> DATA TO PROCESS
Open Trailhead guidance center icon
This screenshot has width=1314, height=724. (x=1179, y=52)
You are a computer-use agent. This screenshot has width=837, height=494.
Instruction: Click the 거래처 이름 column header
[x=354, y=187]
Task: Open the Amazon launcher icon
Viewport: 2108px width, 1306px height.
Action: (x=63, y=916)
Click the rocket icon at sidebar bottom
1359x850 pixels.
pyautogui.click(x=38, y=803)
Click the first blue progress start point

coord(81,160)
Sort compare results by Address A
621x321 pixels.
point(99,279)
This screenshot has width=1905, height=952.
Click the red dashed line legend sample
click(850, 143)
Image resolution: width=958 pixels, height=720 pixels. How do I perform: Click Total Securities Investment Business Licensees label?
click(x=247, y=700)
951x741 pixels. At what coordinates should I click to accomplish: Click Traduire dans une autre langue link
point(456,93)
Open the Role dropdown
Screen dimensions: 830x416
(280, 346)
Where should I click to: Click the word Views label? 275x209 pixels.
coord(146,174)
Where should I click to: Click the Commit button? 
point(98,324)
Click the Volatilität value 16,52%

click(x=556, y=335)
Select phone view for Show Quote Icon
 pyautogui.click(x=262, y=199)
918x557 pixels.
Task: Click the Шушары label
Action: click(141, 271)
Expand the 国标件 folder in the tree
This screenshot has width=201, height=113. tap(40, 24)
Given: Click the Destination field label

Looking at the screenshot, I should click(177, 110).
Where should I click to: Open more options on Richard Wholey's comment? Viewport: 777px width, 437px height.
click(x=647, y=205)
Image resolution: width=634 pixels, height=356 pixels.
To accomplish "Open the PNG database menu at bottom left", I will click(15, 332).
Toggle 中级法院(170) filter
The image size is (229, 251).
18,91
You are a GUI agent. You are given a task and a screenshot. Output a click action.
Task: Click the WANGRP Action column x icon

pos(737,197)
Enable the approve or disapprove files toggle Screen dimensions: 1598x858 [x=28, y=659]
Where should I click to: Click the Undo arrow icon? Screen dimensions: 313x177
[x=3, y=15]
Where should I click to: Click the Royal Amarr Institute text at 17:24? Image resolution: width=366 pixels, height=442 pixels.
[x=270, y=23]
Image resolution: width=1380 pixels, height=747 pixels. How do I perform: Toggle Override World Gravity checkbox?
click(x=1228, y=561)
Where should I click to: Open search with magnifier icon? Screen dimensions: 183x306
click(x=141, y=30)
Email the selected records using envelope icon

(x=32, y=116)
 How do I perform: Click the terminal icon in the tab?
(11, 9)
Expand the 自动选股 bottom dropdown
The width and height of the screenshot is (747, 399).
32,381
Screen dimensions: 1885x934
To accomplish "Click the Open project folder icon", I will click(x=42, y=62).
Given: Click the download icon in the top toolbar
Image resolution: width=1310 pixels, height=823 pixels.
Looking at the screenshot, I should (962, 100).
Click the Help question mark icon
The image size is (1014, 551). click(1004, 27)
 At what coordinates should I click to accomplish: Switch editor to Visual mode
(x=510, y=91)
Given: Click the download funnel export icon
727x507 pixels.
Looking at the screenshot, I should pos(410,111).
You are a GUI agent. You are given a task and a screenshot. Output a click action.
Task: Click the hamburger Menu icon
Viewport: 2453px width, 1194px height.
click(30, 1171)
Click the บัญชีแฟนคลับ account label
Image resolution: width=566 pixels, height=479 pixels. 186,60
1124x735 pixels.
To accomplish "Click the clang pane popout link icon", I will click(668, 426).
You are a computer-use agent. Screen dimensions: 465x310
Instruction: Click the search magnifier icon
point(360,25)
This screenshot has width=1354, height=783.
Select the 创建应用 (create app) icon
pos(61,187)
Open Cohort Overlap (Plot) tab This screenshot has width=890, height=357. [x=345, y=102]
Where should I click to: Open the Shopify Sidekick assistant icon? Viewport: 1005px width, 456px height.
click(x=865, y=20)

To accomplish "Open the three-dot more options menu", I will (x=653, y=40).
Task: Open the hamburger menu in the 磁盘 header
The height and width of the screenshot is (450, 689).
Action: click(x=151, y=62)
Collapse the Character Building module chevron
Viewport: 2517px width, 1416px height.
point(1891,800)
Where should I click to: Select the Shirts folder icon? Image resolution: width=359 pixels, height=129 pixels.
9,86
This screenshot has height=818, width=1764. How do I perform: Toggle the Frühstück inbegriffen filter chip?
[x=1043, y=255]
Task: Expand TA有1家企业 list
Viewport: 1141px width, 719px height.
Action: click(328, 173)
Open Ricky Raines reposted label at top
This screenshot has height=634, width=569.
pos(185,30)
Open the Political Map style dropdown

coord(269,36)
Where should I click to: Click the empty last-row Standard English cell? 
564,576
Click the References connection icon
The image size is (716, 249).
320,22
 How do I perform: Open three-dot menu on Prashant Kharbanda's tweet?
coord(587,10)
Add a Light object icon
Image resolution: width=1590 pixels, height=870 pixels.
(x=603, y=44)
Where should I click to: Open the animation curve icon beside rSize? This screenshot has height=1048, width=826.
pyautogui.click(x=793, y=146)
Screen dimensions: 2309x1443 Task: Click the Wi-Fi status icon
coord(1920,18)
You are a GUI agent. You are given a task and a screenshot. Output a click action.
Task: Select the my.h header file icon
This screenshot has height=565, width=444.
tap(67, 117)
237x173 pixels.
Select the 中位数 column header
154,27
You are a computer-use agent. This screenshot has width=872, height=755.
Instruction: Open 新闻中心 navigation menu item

> GIVEN TASK
Render the material from the line with "Open Cohort Overlap" to the line with "point(1891,800)" as a two-column CSV with the header instruction,coordinates. Give each instruction its own row with its answer in the second column, and put every field in double quotes with any line breaks replaced by spaces.

> TASK ANSWER
instruction,coordinates
"Open Cohort Overlap (Plot) tab This screenshot has width=890, height=357.","[x=345, y=102]"
"Where should I click to: Open the Shopify Sidekick assistant icon? Viewport: 1005px width, 456px height.","click(x=865, y=20)"
"To accomplish ""Open the three-dot more options menu"",","I will (x=653, y=40)."
"Task: Open the hamburger menu in the 磁盘 header The height and width of the screenshot is (450, 689).","Action: click(x=151, y=62)"
"Collapse the Character Building module chevron Viewport: 2517px width, 1416px height.","point(1891,800)"